My girlfriend already makes custom jewelry and we thought about selling handmade unique card and board games. The technical instructions on this site are excellent, and we could beat a photo editor until simple start-to-finish boards come out on the other end -- although starting with free Print And Play games seems much better.
I've looked at a few, but found the license too restrictive in most cases. It is often either unspecified, in which case the author automatically reserves all rights, or it is Creative Commons with the Non-Commercial clause which we intend to fully respect.
Our country is not very keen on board games, so only a few sales are expected.
Can you please point to a game or two that could be printed and sold for a little side income?
I also purchased this and do not know what to do with it!
I purchased this and do not know what to do with it!
Welcome to BGG.
I should point out, Andrew Tullsen of Print & Play Productions does this already (http://printplaygames.com/)! Which is to say, it can be done.

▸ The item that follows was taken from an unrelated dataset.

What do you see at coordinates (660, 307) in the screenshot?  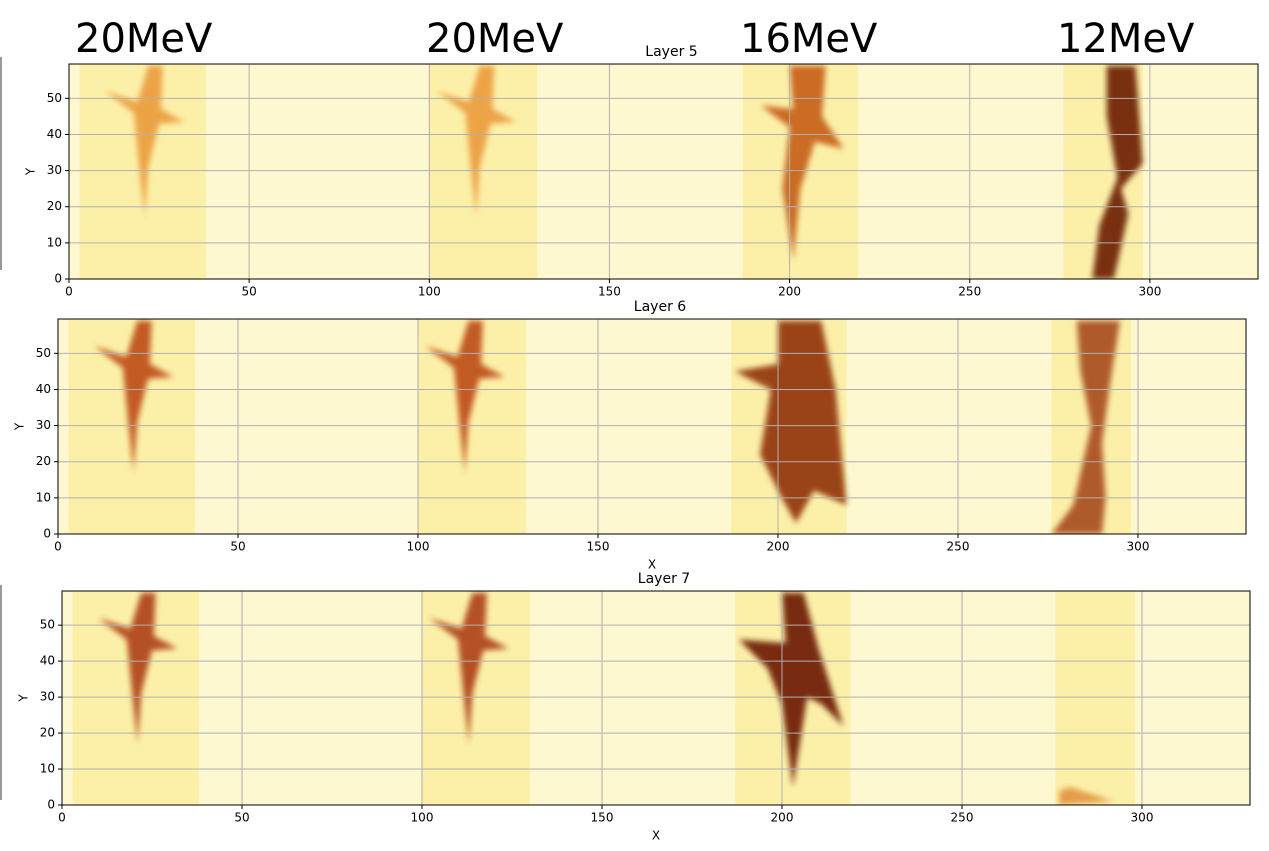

One (very good) thing he does is give back to the game designer. It is always possible to contact designers of games and negotiate a license for you to do what you want to do (just because a game is listed as "non-commerical" doesn't mean you can't get a special exemption from the author!) -- offering them 10% of each sale is a good place to start.
No one expects to get rich off a free PnP game, but everyone appreciates recognition, exposure, a genuine interest and a tip (in) the hat.
The important part is to make sure you ask permission from the game's designer first. Some designers will be OK with the idea and some will not. Just follow their wishes. It would be considered very bad form to make money from something that is meant to be free to everyone.
(Note that not all my games are creative commons though.)
If a designer has used a license that allows you to do this, eg cc-by or cc-by-sa (but remember to share-alike in that case!) you should of course not waste time on asking them first (they already told you it is ok!) but I think most would be happy to get a message with a link to what you are doing (I know I would!).
Regarding strong relationships with designers... if is of course not unheard of that those making substantial amounts of money off creative commons works also donate some back in some way. If nothing else giving a discount to buy someone's own game is probably a good start to a great future relationship (and an easy sell for you, probably).